## Data listing:
┄┄┄┄┄┄┄┄┄┄

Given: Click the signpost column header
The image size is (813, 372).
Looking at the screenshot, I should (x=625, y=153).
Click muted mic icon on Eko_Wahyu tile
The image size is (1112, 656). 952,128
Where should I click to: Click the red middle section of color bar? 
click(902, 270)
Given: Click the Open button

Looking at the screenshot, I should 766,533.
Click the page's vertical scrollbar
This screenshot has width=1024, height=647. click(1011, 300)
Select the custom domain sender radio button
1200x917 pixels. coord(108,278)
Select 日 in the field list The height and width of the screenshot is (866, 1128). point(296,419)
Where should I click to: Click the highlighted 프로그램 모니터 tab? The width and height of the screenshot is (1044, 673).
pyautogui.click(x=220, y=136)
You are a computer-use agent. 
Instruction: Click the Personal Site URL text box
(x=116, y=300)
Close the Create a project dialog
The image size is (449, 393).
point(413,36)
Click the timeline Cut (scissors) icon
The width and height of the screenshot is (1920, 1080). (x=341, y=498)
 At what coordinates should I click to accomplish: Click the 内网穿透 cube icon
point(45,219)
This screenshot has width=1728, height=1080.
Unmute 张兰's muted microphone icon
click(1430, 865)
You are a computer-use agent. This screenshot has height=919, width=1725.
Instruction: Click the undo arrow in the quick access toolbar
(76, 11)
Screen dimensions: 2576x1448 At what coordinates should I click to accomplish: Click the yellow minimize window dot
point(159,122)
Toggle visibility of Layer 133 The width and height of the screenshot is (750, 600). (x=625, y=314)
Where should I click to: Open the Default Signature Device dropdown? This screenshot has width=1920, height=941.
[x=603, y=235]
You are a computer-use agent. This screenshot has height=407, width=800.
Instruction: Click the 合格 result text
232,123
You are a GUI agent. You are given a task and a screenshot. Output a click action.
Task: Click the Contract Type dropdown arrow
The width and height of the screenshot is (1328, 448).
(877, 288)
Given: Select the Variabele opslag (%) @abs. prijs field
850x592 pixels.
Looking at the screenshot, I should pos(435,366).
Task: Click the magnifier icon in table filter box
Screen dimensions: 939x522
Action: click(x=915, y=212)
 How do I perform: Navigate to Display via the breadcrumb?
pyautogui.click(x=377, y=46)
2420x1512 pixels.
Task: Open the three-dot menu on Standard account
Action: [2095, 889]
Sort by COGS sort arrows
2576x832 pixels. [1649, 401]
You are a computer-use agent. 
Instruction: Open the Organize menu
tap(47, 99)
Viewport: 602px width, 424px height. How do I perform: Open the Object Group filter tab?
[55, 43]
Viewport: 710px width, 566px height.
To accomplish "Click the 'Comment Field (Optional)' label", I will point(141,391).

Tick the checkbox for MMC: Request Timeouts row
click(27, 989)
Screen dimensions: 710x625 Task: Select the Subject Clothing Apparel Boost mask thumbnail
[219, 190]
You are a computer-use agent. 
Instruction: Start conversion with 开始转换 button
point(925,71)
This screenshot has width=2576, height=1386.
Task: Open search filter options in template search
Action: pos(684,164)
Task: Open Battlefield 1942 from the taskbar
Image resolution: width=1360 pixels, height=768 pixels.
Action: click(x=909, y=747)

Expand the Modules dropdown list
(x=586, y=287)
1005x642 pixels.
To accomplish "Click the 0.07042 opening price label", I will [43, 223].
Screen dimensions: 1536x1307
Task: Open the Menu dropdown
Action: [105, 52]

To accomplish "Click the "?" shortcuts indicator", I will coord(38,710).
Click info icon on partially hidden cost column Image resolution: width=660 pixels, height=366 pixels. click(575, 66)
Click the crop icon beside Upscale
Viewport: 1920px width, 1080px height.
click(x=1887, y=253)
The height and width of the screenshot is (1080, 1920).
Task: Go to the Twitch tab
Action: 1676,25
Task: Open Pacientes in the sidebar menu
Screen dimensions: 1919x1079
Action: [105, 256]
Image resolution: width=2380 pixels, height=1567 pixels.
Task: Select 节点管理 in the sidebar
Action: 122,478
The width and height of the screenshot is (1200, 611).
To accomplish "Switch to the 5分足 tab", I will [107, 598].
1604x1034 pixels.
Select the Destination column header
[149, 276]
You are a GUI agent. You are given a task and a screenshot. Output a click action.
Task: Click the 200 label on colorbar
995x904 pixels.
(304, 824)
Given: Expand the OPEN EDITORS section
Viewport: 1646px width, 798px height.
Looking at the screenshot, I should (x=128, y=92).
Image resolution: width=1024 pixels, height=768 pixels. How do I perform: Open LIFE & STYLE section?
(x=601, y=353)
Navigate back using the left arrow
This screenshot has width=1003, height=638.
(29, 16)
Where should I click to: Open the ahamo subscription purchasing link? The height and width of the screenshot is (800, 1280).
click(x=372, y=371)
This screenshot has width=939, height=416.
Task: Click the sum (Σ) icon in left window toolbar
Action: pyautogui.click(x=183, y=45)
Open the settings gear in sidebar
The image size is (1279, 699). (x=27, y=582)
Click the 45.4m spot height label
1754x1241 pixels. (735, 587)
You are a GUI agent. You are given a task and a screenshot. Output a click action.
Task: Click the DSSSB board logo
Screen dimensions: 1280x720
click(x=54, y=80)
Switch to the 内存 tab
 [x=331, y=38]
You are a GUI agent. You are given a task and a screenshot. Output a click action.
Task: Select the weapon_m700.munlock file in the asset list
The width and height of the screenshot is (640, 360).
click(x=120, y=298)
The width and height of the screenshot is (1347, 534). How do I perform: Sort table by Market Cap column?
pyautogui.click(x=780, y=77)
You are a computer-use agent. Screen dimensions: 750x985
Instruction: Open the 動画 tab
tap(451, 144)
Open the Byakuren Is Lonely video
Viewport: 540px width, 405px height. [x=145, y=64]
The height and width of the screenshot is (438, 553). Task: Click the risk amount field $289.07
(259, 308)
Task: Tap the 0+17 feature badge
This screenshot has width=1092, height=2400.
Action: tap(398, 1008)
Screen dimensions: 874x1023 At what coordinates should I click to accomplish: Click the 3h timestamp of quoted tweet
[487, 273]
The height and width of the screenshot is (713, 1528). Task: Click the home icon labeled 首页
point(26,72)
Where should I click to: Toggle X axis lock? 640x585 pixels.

┄┄┄┄┄┄┄┄┄┄

## Problem description:
Could you copy the stretch of the data from its first line through the line containing "point(45,219)", reproducing every line as it appears?

## Task solution:
Given: Click the signpost column header
The image size is (813, 372).
Looking at the screenshot, I should (x=625, y=153).
Click muted mic icon on Eko_Wahyu tile
The image size is (1112, 656). 952,128
Where should I click to: Click the red middle section of color bar? 
click(902, 270)
Given: Click the Open button

Looking at the screenshot, I should 766,533.
Click the page's vertical scrollbar
This screenshot has width=1024, height=647. click(1011, 300)
Select the custom domain sender radio button
1200x917 pixels. coord(108,278)
Select 日 in the field list The height and width of the screenshot is (866, 1128). point(296,419)
Where should I click to: Click the highlighted 프로그램 모니터 tab? The width and height of the screenshot is (1044, 673).
pyautogui.click(x=220, y=136)
You are a computer-use agent. 
Instruction: Click the Personal Site URL text box
(x=116, y=300)
Close the Create a project dialog
The image size is (449, 393).
point(413,36)
Click the timeline Cut (scissors) icon
The width and height of the screenshot is (1920, 1080). (x=341, y=498)
 At what coordinates should I click to accomplish: Click the 内网穿透 cube icon
point(45,219)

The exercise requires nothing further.